There were several things I did differently this race which I think allowed me to improve my time and be happy with my finish. First of all, I've been training with SacFit since last June and have been running pretty regularly since then. Since I am training for a 50 mile trail race, I've been running lots of hills and much longer distances. So, running 13.1 miles on flat terrain was easier than my long distance trail runs I've become used to running. This race I was so much more well-conditioned than previous half marathons and training with a running group has really helped me reach this goal.

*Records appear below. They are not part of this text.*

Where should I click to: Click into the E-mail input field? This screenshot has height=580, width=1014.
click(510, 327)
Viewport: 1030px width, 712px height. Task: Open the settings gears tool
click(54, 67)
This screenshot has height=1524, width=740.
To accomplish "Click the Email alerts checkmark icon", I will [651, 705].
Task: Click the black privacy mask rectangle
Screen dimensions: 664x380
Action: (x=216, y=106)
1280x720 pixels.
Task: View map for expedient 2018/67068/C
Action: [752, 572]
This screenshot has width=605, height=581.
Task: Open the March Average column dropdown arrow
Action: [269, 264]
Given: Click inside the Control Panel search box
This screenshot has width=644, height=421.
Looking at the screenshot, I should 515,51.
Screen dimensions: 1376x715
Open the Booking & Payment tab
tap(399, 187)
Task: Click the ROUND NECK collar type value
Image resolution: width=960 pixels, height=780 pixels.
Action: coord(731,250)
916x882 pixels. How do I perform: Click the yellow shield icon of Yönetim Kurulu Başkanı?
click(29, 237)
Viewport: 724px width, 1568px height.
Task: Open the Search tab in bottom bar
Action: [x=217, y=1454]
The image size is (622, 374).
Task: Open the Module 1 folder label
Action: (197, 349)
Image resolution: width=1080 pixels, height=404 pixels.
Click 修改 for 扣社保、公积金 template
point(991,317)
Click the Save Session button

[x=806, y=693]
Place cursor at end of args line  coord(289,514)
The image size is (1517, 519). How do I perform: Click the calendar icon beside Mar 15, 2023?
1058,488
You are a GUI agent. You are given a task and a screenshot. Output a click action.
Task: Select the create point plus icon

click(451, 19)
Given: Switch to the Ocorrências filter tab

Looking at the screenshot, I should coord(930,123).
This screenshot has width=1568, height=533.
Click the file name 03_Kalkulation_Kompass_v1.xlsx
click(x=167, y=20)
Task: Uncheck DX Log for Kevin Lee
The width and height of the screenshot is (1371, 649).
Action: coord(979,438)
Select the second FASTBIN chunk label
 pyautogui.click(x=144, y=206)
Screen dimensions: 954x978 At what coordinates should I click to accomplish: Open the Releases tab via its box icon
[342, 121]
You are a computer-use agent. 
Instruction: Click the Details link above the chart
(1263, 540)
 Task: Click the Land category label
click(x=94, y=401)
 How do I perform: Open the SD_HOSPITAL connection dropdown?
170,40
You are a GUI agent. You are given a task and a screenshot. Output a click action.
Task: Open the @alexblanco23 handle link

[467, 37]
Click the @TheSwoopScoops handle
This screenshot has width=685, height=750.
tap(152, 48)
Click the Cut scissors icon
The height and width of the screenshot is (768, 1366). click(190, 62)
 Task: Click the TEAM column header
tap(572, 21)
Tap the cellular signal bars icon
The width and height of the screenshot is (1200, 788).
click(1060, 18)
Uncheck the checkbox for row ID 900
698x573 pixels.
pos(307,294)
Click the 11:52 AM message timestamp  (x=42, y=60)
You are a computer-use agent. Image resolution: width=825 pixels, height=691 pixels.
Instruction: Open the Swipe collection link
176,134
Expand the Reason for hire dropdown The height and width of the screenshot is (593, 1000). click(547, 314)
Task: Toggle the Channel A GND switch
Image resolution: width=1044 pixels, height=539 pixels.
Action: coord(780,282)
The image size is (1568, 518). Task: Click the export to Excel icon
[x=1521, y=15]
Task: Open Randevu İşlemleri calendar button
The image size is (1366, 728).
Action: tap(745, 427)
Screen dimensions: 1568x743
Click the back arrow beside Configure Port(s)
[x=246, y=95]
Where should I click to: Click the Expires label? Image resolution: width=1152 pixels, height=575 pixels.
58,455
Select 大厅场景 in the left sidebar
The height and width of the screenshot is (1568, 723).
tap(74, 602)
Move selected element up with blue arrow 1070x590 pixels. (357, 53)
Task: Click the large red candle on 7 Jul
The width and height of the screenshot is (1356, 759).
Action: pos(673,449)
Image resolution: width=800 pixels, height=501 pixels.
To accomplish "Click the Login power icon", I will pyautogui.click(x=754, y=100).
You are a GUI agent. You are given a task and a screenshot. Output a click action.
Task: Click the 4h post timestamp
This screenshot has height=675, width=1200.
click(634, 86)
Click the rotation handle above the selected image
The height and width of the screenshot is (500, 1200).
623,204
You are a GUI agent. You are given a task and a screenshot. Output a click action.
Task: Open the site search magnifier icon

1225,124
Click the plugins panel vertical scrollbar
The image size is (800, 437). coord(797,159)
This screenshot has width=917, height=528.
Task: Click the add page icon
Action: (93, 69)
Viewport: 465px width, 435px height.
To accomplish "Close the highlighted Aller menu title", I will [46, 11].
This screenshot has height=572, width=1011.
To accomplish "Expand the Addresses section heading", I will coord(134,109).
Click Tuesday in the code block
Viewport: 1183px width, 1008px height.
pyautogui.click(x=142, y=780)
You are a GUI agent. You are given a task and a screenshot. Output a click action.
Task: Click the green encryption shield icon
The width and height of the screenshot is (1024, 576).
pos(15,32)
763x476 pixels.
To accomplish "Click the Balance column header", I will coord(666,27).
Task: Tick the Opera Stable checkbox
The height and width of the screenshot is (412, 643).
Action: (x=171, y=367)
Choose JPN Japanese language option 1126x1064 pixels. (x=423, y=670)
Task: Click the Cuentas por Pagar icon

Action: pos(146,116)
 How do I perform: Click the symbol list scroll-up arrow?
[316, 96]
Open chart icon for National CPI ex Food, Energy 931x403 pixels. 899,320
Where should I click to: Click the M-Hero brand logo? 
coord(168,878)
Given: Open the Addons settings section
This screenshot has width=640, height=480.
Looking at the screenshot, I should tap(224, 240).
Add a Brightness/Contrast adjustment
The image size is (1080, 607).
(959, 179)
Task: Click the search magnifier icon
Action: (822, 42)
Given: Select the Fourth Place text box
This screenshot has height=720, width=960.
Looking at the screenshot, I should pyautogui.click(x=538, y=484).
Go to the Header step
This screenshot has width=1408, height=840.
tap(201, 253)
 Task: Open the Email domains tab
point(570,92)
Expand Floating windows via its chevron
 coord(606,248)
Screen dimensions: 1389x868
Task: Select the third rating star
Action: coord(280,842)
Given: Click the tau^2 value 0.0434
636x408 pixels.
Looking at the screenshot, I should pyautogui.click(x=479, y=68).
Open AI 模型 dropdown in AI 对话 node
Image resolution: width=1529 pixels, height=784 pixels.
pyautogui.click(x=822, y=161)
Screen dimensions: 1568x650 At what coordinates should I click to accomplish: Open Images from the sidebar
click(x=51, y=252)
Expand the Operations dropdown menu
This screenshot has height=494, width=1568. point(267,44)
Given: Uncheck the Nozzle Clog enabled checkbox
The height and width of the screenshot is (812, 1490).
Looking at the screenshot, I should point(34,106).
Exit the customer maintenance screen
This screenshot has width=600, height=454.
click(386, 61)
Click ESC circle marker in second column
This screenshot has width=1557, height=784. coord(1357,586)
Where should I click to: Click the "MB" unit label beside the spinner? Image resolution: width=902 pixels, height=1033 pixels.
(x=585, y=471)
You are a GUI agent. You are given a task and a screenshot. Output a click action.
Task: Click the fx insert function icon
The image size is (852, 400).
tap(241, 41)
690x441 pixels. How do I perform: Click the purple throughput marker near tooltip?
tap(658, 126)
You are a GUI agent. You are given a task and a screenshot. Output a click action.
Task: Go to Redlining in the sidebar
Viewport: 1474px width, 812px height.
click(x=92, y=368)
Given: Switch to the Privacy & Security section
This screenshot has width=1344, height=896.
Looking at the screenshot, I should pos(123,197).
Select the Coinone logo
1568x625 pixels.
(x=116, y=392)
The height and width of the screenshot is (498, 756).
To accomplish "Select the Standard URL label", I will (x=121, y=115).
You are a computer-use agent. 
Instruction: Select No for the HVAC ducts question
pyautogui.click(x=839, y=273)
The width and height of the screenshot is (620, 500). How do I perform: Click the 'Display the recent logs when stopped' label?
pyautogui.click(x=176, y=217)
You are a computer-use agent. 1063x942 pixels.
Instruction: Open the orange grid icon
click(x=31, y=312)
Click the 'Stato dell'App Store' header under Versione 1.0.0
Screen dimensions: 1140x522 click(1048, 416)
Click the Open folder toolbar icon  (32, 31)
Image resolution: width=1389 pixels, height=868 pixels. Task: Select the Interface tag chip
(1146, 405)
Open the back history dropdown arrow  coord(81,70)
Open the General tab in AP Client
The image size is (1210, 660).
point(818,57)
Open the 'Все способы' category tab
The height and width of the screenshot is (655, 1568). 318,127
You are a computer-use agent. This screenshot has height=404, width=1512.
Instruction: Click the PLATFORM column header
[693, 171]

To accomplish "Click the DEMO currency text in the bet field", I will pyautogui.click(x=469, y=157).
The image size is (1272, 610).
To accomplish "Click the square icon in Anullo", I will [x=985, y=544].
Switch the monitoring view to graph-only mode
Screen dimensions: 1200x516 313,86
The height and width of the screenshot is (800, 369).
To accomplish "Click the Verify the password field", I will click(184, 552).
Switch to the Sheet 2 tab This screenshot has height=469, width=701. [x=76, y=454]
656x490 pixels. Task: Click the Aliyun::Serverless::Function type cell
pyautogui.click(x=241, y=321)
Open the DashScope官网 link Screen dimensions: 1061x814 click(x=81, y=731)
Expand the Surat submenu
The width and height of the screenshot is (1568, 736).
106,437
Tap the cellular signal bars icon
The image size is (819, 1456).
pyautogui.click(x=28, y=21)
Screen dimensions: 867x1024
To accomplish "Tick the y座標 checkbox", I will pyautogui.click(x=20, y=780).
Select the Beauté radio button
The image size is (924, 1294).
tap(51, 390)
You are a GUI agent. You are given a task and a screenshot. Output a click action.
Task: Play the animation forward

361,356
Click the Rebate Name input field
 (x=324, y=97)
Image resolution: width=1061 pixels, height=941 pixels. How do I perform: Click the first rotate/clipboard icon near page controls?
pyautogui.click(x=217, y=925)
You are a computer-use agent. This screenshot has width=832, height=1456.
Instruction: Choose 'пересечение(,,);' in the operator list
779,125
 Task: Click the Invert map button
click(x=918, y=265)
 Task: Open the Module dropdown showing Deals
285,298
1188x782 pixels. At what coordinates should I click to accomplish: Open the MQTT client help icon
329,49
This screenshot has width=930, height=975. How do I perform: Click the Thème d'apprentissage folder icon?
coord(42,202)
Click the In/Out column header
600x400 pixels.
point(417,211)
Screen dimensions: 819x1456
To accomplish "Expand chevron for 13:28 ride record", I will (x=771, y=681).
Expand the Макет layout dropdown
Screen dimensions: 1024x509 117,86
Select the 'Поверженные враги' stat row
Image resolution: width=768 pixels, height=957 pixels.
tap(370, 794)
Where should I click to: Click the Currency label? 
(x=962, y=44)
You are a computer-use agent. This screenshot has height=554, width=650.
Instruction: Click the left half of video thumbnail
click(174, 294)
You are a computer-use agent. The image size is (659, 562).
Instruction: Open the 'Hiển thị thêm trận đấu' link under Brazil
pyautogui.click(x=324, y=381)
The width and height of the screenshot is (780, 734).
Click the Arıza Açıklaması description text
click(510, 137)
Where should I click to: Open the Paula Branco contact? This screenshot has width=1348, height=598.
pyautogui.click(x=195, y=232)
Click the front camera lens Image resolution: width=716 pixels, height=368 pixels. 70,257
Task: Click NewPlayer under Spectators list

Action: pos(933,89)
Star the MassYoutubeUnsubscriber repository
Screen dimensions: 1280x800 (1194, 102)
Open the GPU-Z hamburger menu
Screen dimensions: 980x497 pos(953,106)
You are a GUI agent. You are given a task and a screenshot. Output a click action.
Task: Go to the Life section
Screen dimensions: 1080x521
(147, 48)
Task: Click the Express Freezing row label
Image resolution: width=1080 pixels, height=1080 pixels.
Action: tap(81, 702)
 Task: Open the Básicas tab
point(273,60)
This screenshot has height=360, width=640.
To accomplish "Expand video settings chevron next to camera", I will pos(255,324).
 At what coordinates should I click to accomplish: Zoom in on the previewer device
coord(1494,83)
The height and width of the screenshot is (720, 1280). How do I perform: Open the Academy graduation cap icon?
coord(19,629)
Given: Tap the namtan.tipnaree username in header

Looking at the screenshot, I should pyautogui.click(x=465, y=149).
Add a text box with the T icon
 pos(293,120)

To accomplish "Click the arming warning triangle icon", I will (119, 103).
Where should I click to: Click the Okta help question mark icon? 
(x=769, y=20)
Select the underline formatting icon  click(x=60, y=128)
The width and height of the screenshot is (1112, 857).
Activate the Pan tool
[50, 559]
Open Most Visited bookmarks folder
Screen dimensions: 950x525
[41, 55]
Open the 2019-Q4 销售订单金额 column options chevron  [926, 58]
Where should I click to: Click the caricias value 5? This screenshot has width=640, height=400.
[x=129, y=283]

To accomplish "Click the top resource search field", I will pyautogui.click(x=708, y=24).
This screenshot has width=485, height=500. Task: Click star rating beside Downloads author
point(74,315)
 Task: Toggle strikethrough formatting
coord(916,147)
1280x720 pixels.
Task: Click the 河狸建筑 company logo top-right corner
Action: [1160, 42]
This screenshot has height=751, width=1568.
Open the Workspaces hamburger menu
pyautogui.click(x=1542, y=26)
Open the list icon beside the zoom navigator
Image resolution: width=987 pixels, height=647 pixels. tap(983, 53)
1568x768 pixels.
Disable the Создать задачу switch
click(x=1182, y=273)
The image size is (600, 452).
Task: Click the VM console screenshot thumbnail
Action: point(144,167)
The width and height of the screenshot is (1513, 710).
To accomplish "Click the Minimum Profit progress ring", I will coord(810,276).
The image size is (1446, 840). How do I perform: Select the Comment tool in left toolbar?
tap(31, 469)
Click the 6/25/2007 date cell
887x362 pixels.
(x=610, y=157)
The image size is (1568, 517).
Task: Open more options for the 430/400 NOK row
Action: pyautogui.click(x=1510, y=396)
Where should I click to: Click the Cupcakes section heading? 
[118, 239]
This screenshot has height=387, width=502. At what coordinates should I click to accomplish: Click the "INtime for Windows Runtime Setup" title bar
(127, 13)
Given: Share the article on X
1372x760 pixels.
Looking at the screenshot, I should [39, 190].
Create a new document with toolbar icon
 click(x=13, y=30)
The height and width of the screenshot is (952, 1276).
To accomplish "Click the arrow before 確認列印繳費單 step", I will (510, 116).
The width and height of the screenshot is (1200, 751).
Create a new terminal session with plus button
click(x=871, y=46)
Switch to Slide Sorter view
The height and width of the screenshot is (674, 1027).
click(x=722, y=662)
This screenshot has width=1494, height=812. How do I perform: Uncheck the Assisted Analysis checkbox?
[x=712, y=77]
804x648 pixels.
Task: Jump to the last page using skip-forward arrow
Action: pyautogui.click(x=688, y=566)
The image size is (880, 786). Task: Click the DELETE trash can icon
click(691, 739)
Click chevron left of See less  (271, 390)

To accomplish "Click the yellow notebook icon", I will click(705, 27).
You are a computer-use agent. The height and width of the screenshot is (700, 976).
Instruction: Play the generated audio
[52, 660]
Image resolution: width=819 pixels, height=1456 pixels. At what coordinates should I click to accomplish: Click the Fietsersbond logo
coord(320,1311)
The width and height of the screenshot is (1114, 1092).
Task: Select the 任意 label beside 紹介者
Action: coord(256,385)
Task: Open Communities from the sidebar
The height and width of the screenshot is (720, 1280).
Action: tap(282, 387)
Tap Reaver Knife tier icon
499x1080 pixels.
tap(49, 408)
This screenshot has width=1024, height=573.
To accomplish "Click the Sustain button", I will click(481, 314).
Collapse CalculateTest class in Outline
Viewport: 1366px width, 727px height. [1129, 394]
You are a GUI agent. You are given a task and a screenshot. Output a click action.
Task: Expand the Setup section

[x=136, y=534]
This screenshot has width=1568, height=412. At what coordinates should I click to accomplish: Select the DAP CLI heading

In SacFit most pace groups run intervals. On Saturdays my group runs 6:1 intervals; we run for 6 minutes, walk 1 minute. It might seem a little silly to walk so much during a race, but those short walk breaks really help me keep going and give my muscles and bones time to recuperate from running hard. So, Lauren and I decided to do 8:1 intervals for this race and it worked really well for us.
Additionally, I learned how to hydrate and fuel while running. SacFit has offered several seminars regarding these topics and Fleet Feet Sacramento has given me a lot of advice too. I ended up eating about 100 calories every 4 miles. At mile 4 I ate a citrus Clif gel, at mile 8 I ate three orange Clif shot blocks, and at mile 12 I just ate 1 shot block. I also drank water throughout the entire run, and had a cup of Nuun five times. Compared to last year's complete lack of fuel, this year was a great improvement. Eating every 4 miles and getting my electrolytes from Nuun worked for me. The most important thing about running is do what is best for you, do what works for your own body.
My mom saw us cross the finish line and took Lauren and me out to lunch afterwards. We went to Wicked 'Wich and I had the vegan tree hugger burger again. Delicious!